RIESLING AND MERLOT: THE FIRST GRAPE VARIETIES
The first grape varieties in Brazil were the traditional Riesling and Merlot, which adapted easily to the country’s still little explored terroir.
They were responsible for producing varietal wines for much of the 20th century, but in a simple way and with little investment in quality.
Today, Merlot is a grape variety representing the country’s only region that has obtained the classification of Denomination of Origin (DOC).
Vale dos Vinhedos is home to Merlot, which has adapted well to the terroir, allowing the production of elegant red wines with the rigor and characteristics of the French style.
SYRAH: THE GRAPE VARIETY OF THE NORTHEAST
The arrival of Syrah in Brazil allowed the exploration of a terroir always ignored by wine producers: the Northeast.
Due to high temperatures, low rainfall, and intense sunlight, the region seemed unsuitable for viticulture.
However, Syrah is a grape variety that likes exactly these characteristics – lots of sun and heat.
The terroir characteristics of the Northeast allowed the variety to produce high-quality wines in the region, which became the country’s home of this grape variety.
In addition, Moscato and Chenin Blanc have also adapted to the extreme climate there.
TANNAT AND CABERNET SAUVIGNON: GOOD RESULTS IN THE SOUTH OF THE COUNTRY
The south of the country is a region known for its wine production.
Its terroir is similar to other wine-producing countries and has always been more attractive to those wanting to grow wines here.
For example, the Tannat, the symbol of Uruguayan wine production, also produces good wines on the border between Brazil and Uruguay.
There, winters are long, and summers are hot, characteristics that this variety loves.
The difference is that the Brazilian tannates are more delicate and contain fewer tannins than the Uruguayan ones.
Cabernet Sauvignon, on the other hand, develops better in the extreme south of Rio Grande do Sul (Serra and Campanha Gaúcha), as it requires drier summers and little rain.
Grape varieties such as Cabernet Franc, Touriga Nacional, and Alvarinho have also adapted to some regions.
PRODUCTION OF PRESTIGIOUS SPARKLING WINES IN THE SOUTH
If a wine production in Brazil is already awarded and admired in different parts of the world, it is the production of sparkling wines.

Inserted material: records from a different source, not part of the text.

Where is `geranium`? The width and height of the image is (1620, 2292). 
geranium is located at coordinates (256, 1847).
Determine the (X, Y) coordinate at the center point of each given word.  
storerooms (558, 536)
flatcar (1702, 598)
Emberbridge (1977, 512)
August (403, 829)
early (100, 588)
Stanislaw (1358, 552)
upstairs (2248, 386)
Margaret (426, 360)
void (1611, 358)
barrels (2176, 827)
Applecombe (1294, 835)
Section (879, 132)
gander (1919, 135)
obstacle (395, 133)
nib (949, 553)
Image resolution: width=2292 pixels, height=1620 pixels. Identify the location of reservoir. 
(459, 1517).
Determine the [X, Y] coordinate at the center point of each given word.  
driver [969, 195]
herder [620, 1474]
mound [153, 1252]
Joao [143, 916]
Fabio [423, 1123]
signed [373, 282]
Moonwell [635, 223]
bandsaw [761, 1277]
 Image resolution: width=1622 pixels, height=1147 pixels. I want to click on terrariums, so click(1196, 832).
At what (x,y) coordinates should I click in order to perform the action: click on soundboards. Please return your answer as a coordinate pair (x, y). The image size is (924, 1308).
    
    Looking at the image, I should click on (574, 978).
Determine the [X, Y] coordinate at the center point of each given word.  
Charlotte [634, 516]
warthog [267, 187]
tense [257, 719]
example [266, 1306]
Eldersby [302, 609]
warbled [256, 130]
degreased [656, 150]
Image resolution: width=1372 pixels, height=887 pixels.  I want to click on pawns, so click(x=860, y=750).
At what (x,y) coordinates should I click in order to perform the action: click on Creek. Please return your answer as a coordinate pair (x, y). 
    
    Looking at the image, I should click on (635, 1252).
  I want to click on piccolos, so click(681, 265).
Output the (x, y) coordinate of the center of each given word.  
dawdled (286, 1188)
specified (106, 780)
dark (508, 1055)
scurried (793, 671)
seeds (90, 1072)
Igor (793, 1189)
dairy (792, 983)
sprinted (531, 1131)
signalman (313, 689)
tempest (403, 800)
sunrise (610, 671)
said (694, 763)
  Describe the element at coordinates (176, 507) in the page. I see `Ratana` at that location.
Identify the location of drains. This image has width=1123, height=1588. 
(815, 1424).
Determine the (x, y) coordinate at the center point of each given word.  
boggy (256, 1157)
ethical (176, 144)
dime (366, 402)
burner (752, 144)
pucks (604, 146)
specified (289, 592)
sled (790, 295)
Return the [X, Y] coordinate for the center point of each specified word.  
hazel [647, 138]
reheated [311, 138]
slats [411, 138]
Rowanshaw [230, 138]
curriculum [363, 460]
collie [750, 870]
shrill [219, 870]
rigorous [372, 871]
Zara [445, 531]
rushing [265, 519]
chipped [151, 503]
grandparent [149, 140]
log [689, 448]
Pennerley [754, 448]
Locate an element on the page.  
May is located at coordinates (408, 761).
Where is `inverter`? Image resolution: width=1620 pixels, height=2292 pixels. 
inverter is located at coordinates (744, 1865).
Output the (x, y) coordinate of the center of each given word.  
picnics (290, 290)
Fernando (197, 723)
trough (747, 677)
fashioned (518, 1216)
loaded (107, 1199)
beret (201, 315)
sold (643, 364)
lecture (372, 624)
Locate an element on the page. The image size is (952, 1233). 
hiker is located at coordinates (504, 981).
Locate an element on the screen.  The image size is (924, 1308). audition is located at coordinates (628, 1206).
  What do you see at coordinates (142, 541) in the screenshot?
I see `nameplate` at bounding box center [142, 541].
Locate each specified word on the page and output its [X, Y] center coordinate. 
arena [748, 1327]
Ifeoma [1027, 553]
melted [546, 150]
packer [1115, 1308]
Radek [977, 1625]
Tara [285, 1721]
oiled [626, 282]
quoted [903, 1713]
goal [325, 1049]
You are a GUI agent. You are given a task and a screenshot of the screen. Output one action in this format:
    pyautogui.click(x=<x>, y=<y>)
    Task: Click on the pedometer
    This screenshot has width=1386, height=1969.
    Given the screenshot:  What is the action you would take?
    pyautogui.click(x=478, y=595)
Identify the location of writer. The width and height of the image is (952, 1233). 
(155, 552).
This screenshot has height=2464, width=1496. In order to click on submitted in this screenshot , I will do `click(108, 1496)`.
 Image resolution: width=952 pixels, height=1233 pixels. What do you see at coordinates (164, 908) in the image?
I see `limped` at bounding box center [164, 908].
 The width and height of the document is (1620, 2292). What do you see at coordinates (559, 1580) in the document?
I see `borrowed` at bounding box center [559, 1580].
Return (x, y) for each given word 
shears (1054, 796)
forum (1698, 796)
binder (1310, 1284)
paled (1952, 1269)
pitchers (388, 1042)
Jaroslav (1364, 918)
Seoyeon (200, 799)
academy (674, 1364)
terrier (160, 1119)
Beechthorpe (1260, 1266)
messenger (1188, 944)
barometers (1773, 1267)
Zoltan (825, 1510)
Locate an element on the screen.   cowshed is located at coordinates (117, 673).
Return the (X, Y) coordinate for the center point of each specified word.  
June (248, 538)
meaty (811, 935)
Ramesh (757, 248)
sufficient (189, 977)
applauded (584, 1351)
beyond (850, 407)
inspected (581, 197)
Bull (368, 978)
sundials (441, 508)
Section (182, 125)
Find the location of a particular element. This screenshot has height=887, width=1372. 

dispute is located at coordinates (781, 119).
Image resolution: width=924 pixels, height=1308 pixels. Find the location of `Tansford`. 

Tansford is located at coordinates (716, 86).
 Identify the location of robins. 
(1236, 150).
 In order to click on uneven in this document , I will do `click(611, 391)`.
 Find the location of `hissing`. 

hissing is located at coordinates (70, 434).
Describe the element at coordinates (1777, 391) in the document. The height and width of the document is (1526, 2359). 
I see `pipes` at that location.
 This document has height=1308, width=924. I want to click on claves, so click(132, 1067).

The different microclimates in the country’s south have allowed white grapes, which thrive at lower temperatures, to find very productive soils to develop new flavors.
This is why grapes such as Chardonnay, Pinot Noir, and Sauvignon Blanc develop so well in the Rio Grande do Sul terroir.
On the border of this state with Santa Catarina, the cultivation of these grape varieties is also responsible for excellent varieties.
Specifically, in the Farroupilha region, Brazil has one of its most admired vineyards in the world: the Moscato grape.
This variety has grown in the region for more than 100 years and is responsible for producing several award-winning labels.
Even knowing the grapes grown in Brazil and their best terroirs, it is important to remember that the above information does not represent immutable rules for beverage production in Brazil.
There will always be exceptions to these rules in a country with such a young wine industry and wide varieties of new terroirs.
And that is why winemaking in Brazil is a pleasant challenge for many wine experts.